Section V is the idea of the four subpadas of charya. So that's charya and charya/kriya and charya/yoga and charya/jnana and charya. Well these are composite definitions from a couple of different sources. So charya in charya is what we were thinking in personal service in the temple such as cleaning, selecting the flowers and so forth is charya in charya. Kriya in charya: Worshiping by attending a parartha puja in the temple to any of the twenty-five manifested forms of Siva or a form of Ganesha or Skanda is kriya in charya. So we're attending a puja, not conducting a puja. Mediation in a temple after attending a parartha puja is yoga in charya. So that's the idea that so again we just explained in the last quote. The experiential knowledge gained by these practices is jnana in charya. So learning something from within. Jnana in charya is through these practices of charya we gain some inner knowledge that we didn't have previously.
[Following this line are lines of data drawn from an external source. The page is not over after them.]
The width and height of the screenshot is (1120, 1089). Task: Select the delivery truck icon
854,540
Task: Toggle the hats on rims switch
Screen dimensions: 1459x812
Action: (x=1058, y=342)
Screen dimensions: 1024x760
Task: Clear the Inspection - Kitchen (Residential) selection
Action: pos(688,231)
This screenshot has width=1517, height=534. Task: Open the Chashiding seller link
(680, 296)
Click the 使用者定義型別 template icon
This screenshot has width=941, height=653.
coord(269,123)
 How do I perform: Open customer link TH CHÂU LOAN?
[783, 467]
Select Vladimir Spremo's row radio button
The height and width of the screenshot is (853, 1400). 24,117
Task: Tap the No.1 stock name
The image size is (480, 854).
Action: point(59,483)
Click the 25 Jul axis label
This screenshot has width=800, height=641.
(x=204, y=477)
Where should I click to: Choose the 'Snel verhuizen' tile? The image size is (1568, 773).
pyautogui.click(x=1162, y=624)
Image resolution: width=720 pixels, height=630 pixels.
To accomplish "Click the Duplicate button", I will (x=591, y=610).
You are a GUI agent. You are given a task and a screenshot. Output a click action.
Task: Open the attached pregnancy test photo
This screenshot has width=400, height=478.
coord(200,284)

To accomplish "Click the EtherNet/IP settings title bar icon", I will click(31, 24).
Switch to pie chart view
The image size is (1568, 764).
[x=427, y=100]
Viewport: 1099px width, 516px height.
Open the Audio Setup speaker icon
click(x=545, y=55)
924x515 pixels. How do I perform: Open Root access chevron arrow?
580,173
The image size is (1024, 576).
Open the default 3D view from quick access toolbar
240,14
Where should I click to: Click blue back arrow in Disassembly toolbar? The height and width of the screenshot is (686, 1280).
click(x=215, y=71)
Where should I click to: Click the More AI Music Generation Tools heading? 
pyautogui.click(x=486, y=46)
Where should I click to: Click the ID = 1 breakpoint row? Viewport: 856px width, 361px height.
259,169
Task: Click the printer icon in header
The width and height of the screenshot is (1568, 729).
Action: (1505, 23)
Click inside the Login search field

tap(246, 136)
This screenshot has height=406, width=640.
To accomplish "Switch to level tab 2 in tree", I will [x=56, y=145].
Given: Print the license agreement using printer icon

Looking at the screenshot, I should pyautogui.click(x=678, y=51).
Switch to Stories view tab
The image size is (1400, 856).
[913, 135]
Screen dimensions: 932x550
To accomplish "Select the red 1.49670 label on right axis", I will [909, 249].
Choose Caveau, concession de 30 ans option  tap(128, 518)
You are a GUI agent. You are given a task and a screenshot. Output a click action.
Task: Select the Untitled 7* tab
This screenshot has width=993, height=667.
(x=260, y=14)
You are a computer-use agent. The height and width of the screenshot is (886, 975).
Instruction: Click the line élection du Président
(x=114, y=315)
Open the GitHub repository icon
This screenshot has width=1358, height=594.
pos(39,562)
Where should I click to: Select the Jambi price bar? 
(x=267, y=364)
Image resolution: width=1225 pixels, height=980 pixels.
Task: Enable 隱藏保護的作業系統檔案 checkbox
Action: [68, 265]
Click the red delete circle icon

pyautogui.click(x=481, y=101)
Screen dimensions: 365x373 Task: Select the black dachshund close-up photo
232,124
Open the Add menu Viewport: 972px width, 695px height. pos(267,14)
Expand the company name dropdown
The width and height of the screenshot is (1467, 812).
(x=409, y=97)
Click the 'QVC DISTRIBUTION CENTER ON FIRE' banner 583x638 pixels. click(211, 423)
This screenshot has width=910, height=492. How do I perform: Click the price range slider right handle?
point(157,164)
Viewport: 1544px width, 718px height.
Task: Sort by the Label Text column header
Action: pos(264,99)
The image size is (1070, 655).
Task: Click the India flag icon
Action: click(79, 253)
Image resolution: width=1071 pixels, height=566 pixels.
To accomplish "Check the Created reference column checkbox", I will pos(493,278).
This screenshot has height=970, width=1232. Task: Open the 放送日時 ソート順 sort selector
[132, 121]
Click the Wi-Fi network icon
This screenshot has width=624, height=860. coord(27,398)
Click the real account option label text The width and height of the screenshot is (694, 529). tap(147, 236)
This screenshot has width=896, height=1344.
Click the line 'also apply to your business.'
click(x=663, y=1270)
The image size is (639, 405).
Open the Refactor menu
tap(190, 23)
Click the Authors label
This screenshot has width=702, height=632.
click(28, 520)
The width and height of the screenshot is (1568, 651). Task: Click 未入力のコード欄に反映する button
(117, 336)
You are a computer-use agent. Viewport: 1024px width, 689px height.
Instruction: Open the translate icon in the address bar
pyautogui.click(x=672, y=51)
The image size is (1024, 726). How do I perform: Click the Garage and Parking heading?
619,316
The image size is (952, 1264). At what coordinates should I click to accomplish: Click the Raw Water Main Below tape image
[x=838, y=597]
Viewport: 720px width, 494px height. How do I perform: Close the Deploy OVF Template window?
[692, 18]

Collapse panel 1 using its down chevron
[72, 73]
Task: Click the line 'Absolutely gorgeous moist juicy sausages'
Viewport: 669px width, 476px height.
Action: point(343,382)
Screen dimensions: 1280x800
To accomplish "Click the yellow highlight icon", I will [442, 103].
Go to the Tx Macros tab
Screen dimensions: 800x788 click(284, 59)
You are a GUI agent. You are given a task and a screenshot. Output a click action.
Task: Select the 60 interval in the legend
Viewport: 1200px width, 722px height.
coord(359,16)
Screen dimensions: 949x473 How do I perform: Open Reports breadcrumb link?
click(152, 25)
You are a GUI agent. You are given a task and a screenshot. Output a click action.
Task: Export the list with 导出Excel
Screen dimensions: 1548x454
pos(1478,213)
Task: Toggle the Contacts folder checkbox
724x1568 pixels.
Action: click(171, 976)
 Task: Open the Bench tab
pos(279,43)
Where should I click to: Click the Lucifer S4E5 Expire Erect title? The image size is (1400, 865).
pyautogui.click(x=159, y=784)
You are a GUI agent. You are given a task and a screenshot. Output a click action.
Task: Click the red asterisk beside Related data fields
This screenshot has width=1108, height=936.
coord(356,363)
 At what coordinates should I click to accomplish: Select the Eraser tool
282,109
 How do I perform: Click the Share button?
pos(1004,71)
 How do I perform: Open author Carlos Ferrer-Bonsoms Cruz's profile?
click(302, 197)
In the Tamil lexicon that's called 'anupava unarcci.'
Then the last, Section VI, here is how it's taught in Sri Lankan school course, Saiva Neri course. They learn all about this in going to the government school. It's a very interesting system that in the public or government schools in Sri Lanka you study the religion you are in. So that, I don't know if they have a course for Islam, I don't think so. Because Islam is a fairly small group. But there's a course on Buddhism and there's a course on Christianity and there's a course on Hinduism and the course on Hinduism is on Saivism. So, the only place I know where the course on Hinduism is totally Saivite. So, it's called Saiva Neri on the web, on the, course it's in Tamil script but it's on the web on the government of Sri Lanka's educational web page, anyone ever wants to look at it.
So this is a section that I had translated it, it's a page which explains charya, kriya, yoga and jnana. Different kinds of mukti and relates the [somiyata...?? loc. 901] charyas to the practice. So it ought to be interesting to see what the course says how it relates charya to one of the [somiyata...?? loc 911] charyas.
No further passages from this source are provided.